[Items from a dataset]
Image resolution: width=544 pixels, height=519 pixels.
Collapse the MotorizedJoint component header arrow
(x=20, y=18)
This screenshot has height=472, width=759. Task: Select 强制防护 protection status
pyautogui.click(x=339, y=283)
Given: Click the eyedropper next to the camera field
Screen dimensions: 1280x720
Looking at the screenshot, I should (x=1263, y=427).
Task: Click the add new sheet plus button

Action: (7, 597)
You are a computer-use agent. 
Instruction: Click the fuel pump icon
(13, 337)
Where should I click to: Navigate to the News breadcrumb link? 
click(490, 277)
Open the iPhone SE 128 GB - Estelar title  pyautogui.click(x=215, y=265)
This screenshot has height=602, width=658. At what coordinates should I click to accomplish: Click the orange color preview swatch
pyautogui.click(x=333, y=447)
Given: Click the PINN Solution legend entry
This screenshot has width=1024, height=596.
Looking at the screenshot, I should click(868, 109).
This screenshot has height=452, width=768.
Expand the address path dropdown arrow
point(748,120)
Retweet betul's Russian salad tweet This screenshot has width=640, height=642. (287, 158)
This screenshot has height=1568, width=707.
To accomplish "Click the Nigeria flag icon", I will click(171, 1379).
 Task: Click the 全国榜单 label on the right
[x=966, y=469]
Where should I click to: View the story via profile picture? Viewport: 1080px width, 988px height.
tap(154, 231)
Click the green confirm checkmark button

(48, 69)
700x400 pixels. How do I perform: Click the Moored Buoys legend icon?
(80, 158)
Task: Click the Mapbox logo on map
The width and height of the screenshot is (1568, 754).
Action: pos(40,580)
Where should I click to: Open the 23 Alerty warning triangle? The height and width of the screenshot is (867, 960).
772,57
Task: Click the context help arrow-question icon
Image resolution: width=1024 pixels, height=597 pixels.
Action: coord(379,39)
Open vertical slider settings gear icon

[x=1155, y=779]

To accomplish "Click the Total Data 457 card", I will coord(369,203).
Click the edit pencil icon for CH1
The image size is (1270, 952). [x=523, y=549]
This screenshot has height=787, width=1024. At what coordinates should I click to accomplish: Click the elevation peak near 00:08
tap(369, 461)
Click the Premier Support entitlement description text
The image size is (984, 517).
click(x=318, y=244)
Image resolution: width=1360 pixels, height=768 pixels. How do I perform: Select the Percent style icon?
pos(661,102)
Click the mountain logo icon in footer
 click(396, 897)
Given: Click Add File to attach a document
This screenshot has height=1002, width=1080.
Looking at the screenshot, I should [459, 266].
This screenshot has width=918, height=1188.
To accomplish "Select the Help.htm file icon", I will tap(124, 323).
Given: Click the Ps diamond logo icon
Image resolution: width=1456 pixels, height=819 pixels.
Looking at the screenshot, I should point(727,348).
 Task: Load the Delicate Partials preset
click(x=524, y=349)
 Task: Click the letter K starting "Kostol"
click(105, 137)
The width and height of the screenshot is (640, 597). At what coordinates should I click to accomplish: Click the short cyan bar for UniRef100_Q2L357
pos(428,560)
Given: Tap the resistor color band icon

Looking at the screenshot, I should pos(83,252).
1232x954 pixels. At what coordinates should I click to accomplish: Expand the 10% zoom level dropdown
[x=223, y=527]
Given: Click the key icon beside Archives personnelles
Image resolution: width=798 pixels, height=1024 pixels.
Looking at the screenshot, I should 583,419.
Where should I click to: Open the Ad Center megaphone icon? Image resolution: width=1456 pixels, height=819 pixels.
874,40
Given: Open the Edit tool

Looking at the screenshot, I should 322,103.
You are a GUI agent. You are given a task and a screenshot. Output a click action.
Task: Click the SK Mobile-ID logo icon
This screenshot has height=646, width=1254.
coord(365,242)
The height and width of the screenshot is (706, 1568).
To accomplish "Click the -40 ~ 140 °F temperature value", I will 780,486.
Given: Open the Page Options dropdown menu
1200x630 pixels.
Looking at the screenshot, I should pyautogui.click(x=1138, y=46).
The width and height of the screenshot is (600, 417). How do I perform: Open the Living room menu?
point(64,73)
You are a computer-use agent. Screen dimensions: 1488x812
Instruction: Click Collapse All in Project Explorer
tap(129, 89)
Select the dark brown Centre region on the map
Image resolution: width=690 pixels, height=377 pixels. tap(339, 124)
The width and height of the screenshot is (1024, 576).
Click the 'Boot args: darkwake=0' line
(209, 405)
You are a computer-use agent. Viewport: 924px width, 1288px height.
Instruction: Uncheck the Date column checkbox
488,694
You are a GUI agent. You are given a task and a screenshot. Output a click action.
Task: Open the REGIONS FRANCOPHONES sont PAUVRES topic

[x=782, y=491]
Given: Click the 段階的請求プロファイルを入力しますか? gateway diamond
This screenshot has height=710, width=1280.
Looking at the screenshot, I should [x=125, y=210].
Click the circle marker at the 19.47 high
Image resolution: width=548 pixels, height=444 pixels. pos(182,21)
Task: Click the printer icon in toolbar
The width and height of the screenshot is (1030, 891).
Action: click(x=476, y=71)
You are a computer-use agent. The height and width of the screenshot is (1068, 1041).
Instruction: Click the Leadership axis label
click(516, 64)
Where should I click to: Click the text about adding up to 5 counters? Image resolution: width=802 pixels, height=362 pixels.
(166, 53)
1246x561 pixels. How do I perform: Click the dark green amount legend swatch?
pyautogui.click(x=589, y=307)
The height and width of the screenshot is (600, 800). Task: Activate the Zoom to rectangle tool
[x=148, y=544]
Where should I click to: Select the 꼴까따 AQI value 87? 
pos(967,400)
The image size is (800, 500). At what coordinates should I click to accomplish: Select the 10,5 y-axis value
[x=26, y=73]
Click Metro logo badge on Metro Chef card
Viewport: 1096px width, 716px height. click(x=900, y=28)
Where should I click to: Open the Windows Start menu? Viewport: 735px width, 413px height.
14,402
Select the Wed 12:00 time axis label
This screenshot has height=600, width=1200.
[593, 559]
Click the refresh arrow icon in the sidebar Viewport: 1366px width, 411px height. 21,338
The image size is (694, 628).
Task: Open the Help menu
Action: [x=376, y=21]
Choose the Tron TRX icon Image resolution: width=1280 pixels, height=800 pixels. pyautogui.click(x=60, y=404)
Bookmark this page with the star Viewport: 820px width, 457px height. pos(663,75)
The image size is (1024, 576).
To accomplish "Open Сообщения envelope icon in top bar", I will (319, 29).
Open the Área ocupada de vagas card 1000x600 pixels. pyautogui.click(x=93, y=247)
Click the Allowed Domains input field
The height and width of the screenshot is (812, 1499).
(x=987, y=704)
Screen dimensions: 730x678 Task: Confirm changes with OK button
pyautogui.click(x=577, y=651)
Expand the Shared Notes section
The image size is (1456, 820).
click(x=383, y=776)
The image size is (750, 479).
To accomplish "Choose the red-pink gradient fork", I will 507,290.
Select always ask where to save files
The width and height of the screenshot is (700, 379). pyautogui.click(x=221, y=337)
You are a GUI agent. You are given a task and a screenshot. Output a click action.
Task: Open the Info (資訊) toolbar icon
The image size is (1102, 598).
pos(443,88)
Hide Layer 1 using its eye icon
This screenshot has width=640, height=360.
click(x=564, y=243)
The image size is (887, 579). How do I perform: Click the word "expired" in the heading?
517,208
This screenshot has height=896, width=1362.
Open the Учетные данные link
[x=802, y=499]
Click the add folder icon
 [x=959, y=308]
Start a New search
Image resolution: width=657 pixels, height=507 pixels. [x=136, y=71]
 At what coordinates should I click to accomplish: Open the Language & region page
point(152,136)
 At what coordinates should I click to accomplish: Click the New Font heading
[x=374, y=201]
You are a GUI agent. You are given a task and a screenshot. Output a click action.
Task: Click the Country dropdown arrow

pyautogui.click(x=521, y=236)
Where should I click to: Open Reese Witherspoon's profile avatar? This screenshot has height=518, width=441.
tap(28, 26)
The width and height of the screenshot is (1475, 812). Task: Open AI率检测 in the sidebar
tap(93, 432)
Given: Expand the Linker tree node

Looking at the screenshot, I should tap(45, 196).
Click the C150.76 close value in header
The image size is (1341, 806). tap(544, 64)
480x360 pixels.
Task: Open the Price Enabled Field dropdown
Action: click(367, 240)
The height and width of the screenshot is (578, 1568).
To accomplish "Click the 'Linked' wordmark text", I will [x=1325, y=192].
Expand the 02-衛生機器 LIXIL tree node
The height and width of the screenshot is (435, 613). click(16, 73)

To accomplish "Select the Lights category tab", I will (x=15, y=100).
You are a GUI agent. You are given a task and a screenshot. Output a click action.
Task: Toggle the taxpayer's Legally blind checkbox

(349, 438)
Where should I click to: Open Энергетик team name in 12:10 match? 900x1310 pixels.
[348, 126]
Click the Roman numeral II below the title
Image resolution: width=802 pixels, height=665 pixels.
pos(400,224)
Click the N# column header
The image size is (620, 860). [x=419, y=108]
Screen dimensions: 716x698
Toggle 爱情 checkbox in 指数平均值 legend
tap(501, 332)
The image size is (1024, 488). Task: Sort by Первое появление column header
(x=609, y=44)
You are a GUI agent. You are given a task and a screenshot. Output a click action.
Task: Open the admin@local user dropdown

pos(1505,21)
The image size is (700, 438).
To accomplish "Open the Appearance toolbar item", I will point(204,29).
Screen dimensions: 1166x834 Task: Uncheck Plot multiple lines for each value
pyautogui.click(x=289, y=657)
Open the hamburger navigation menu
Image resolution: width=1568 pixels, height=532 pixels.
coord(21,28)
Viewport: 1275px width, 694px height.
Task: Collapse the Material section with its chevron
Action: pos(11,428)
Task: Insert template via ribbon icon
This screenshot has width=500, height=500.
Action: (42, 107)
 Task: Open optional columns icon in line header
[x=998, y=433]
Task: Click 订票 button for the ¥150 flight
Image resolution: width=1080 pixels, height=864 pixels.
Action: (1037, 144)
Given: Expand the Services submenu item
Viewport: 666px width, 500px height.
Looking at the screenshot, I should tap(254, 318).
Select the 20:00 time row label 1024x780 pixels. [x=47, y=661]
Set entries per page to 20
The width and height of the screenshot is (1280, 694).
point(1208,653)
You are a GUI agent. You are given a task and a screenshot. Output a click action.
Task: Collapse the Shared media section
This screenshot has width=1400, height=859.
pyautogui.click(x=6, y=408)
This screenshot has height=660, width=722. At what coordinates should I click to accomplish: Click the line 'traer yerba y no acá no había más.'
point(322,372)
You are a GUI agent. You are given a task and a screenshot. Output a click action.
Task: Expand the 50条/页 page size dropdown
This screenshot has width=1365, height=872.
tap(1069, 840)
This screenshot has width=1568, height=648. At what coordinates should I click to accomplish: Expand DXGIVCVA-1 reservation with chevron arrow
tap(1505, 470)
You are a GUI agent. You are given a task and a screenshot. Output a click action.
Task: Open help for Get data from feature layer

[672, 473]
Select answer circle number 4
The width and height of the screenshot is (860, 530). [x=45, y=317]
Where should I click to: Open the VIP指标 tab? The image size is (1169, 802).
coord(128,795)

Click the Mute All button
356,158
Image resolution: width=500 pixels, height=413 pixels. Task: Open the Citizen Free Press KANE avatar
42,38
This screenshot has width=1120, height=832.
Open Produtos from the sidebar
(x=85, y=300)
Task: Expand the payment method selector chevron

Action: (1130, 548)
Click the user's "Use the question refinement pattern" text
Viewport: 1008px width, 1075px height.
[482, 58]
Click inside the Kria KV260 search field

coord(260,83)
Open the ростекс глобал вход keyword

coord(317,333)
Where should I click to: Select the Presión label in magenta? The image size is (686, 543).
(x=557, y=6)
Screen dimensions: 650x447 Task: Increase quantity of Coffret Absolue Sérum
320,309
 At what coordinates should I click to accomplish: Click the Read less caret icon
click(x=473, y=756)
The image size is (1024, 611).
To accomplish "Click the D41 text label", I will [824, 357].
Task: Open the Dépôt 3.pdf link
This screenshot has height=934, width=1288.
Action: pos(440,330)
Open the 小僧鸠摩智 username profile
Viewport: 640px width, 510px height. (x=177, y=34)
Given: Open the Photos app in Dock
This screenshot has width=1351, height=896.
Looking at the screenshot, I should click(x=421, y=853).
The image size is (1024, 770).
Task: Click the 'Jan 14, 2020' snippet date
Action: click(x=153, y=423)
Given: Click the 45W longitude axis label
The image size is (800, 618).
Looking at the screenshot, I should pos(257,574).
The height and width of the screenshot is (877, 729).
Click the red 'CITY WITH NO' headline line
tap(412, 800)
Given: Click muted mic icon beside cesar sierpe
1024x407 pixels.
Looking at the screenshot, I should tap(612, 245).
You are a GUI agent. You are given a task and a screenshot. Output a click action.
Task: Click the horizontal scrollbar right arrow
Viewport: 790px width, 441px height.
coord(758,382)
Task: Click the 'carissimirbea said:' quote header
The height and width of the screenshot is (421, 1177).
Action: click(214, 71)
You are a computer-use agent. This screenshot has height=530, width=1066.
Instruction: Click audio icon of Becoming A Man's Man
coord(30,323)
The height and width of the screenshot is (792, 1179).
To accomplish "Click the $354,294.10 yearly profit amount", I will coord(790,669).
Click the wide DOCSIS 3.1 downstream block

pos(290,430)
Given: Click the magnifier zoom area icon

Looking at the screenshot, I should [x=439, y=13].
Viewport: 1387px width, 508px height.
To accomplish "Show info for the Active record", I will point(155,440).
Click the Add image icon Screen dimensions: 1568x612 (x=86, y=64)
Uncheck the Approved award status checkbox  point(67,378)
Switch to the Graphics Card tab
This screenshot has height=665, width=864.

[WORK TO BE COMPLETED] Only lines holding the word "diamond" belong in the answer; copy all of them from the records.

[RESULT]
Given: Click the Ps diamond logo icon
Given: Click the 段階的請求プロファイルを入力しますか? gateway diamond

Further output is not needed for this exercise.